Mentre avanzo verso l’edificio del Parlamento europeo a Strasburgo, in una mattina fresca di settembre, penso ai soldati dell’esercito ucraino che avanza verso il confine russo nella regione di Kharkiv. Liberano i paesi, raccolgono le macerie e i corpi dei civili morti in occupazione russa, riconquistano le terre e i valori, quelli che vengono difesi qui a Strasburgo negli edifici istituzionali e nelle aule dei dibattiti.
Davanti all’entrata, esposta al vento settembrino, accanto alla bandiera europea e di fianco alle altre 27 bandiere, sventola la bandiera ucraina, a rappresentare il sostegno, la presenza, ma anche la speranza. Penso a quella bandiera che oggi sventola anche nei trecento paesi liberati dalla controffensiva ucraina.
Tra le polemiche sul caro energia e sull’inverno freddo che prevalgono soprattutto nei media italiani in vista delle prossime elezioni, tra le pareti del Parlamento europeo rimbomba la frase della premier finlandese Sanna Marin: «L’Ucraina paga il prezzo in vite umane».
Di nuovo penso all’esercito che avanza, al sacrificio dei soldati ucraini, al ballerino ucraino Oleksandr Shapoval, arruolato volontario e ucciso in questi giorni nella regione di Donetsk. Penso al suo ultimo ballo e al parquet lucidato dell’edificio del Parlamento europeo.
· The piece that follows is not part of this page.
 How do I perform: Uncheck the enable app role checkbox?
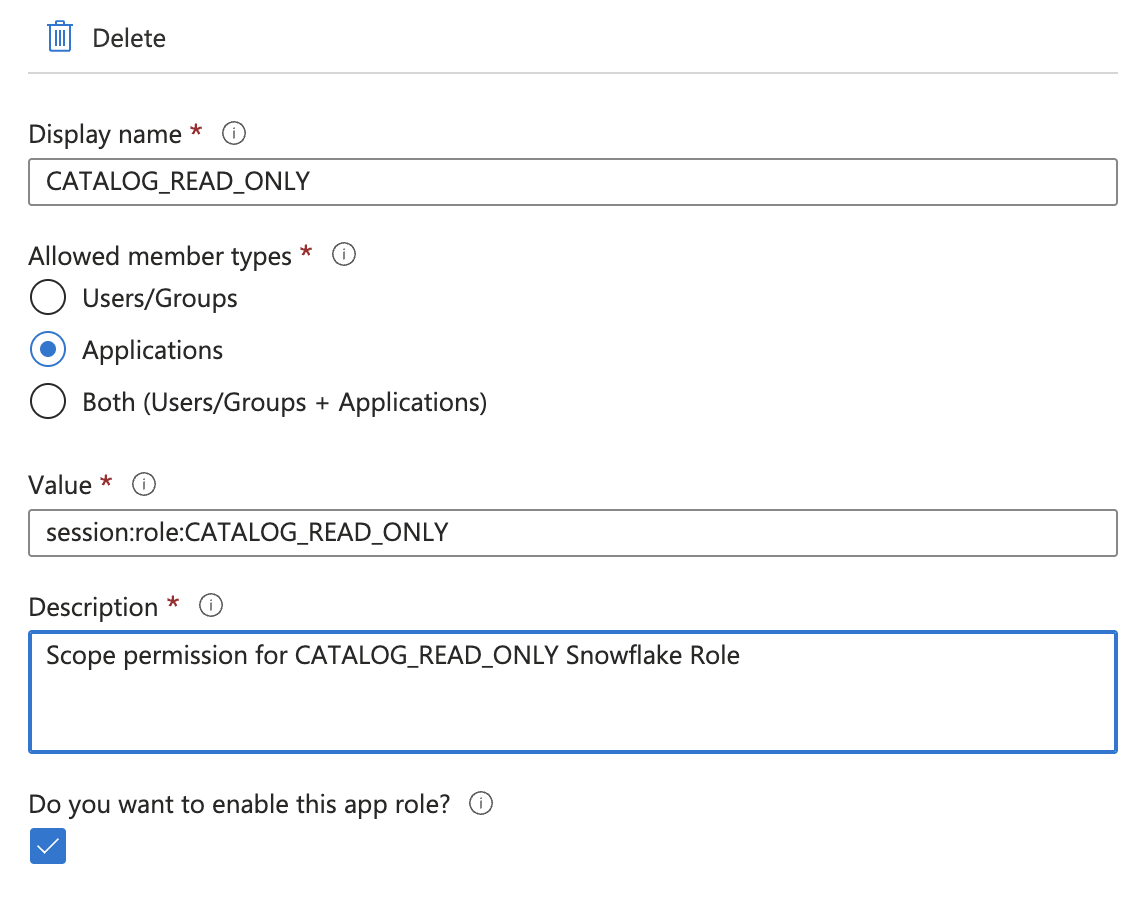point(48,847)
Sarebbe potuto essere un suo palco e lo sarà sicuramente per tanti altri ucraini, sopravvissuti e liberati grazie a lui, perché la bandiera gialloblù sull’asta all’ingresso rappresenta anche una speranza.
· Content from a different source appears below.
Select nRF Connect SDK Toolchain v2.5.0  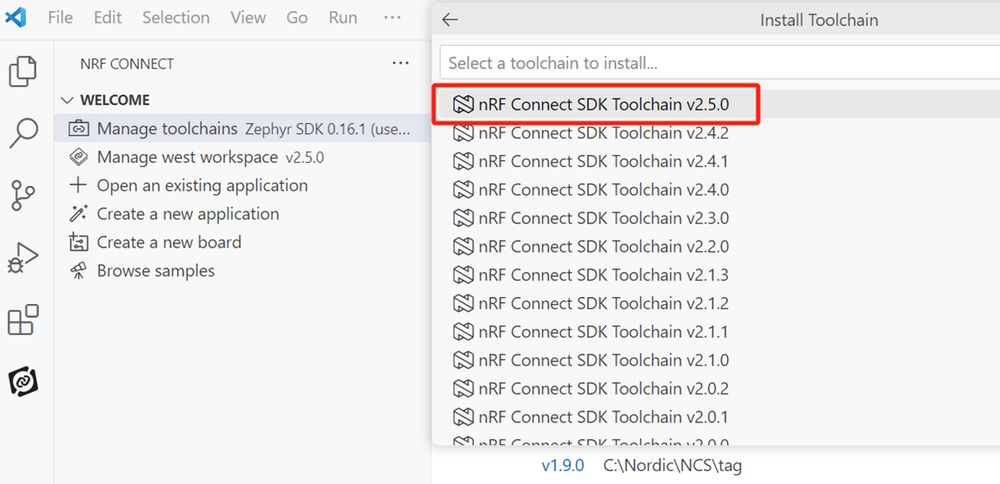point(604,104)
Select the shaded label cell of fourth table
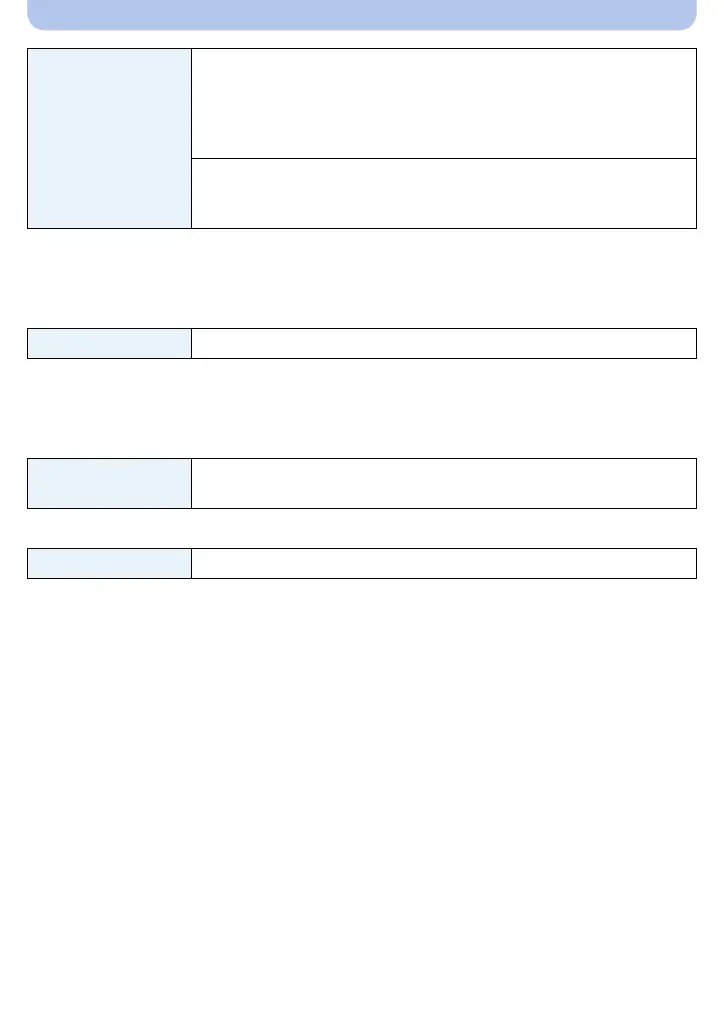Viewport: 724px width, 1030px height. 109,564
Un’altra dichiarazione di Sanna Marin: «L’Ucraina vincerà la guerra, l’ha già vinta, lo dimostra la controffensiva di questi giorni», arriva dritta al cuore. Ma io non ho più un cuore solo, io ho migliaia di cuori, li porto ovunque con me, anche qui sul parquet lucidato dell’edificio di Strasburgo. Cuori che non battono più e allo stesso tempo battono ancora più forte, perché racchiudono la memoria che non appartiene solo a noi, ma a tutta l’Europa, l’Europa che nel 2022 torna nel buio del 1914 e del 1939.
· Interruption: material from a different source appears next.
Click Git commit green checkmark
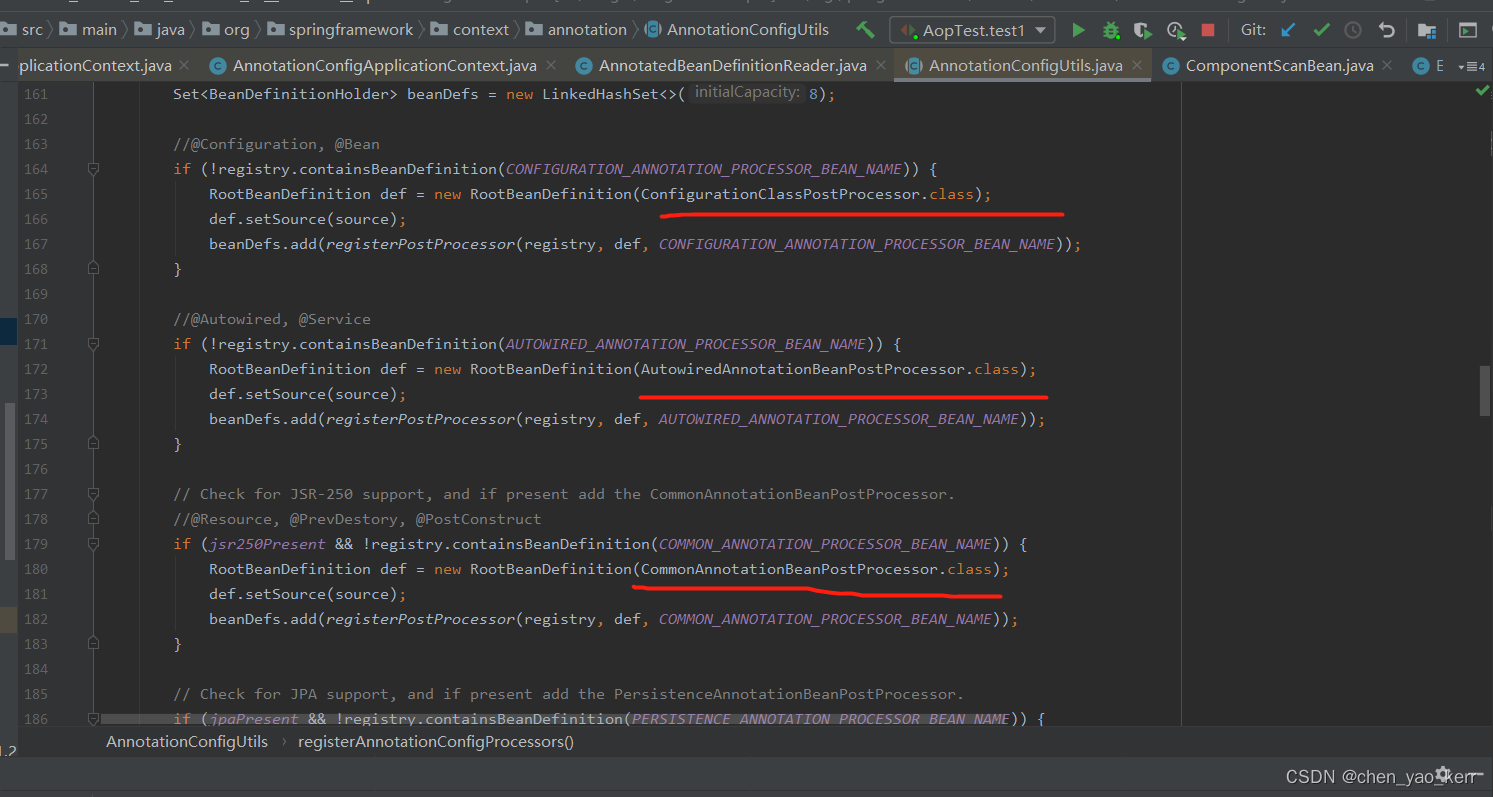The image size is (1493, 797). (1322, 30)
L’Europa che però sta reagendo, sta rispondendo con le sanzioni, con l’invio delle armi e con la sua presenza. Anche Sanna Marin era presente a maggio in Ucraina a condannare le atrocità dell’esercito russo a Bucha e a Irpin’, rimasti come un taglio profondo sui volti e sulle strade, sugli edifici e sul cielo. E ora abbiamo Izium, Balakleya e Kupyans’k, le nuove geografie del dolore e della memoria.
Un applauso al discorso di Sanna Marin mi fa tornare di nuovo nell’aula rotonda con quelle sedie blu e le 27 bandiere e penso al video della festa privata alla quale ha partecipato Sanna Marin. La volevano distruggere, la volevano screditare, probabilmente anche per le posizioni nette che aveva preso condannando la guerra della Russia all’Ucraina.
La volevano distruggere, ma l’hanno resa più forte e più popolare, volevano distruggere e indebolire l’Europa e l’Europa oggi è unita come non mai nel sostegno all’Ucraina. Volevano distruggere l’Ucraina ma anche l’Ucraina, con l’aiuto dell’Europa, sta resistendo come non mai. E poi torno a pensare di nuovo al ballerino Oleksandr Shapoval e al suo ultimo ballo.